## What to produce
Please repeat, exactly as they stand, the line containing "Task: Click Coinbase" and the lines after it through the final line of the listing below, minus pictures.

## Records for this task
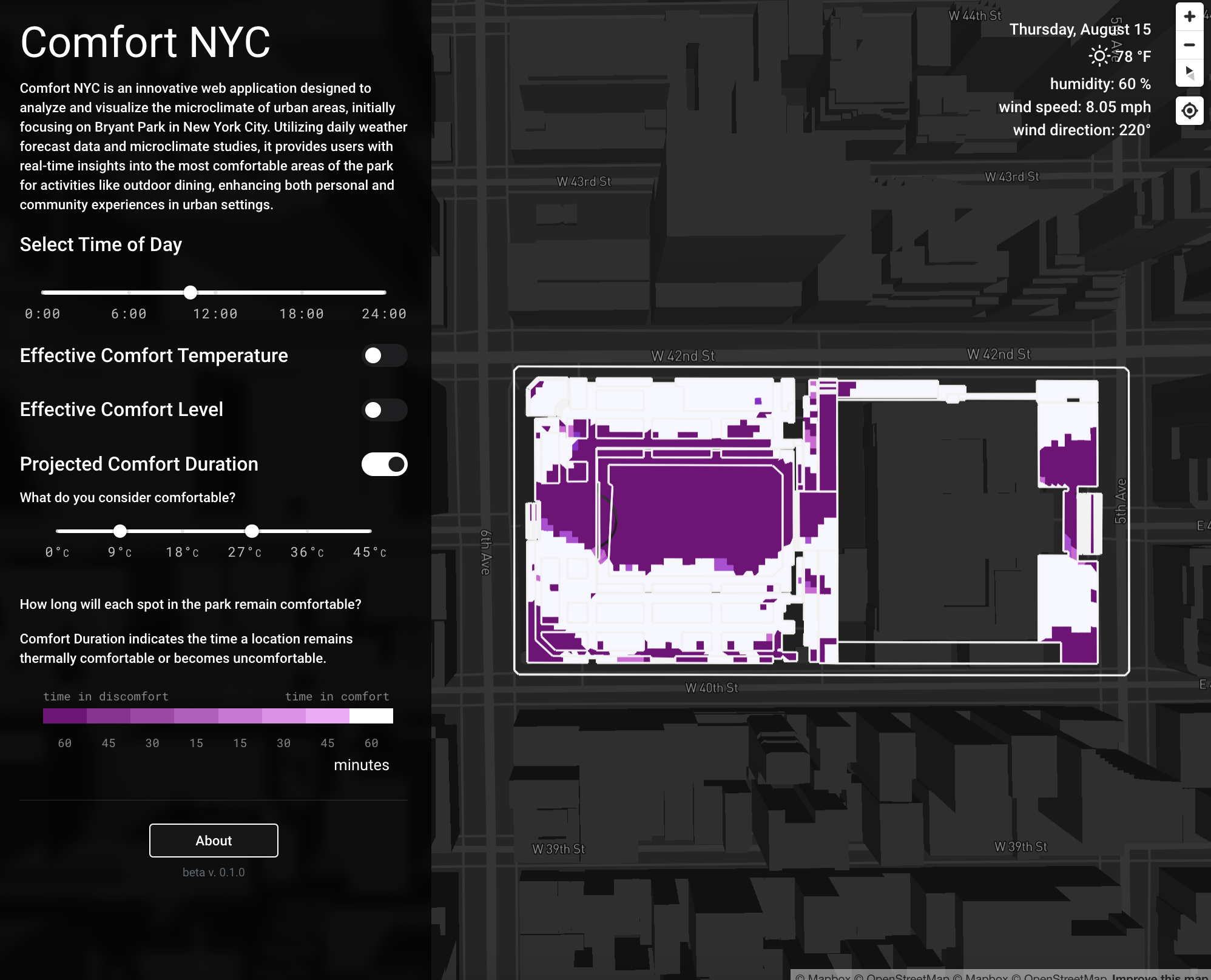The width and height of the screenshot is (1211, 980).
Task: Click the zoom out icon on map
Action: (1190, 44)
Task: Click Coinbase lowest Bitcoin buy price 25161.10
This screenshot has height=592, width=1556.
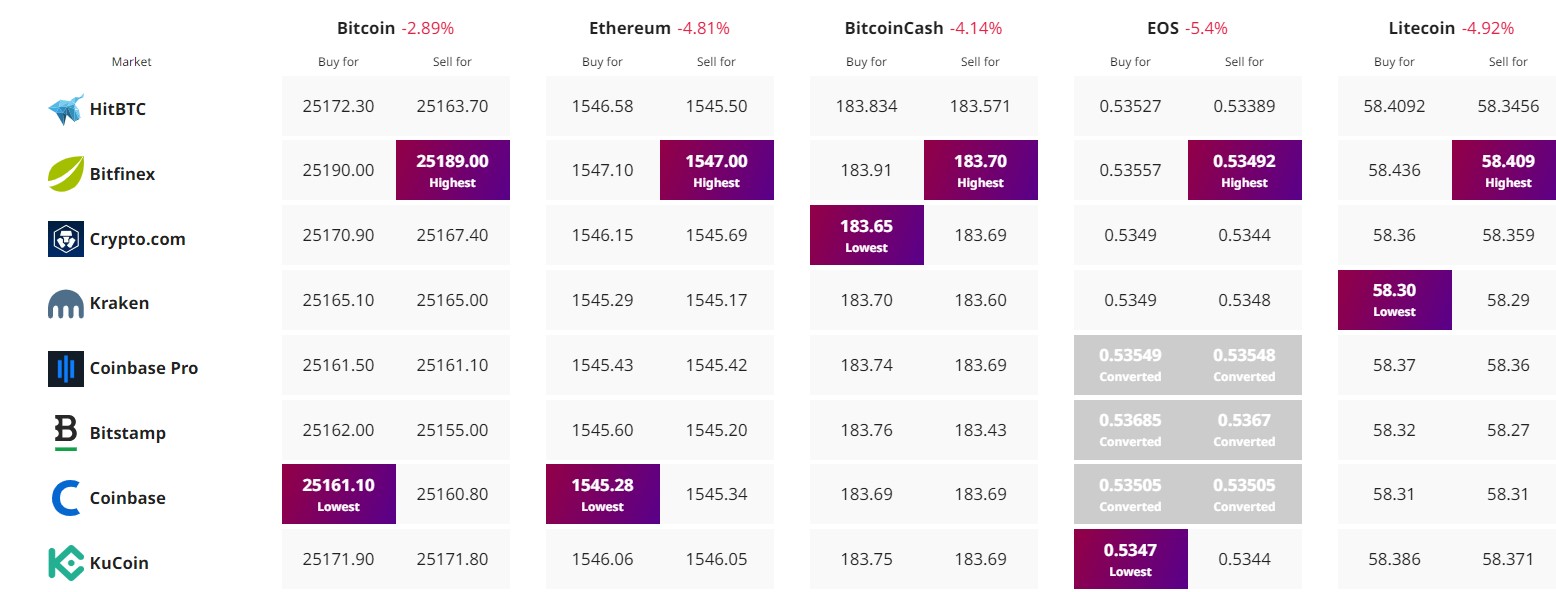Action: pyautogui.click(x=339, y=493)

## Task answer
Task: Click Coinbase lowest Bitcoin buy price 25161.10
This screenshot has height=592, width=1556.
Action: pyautogui.click(x=339, y=493)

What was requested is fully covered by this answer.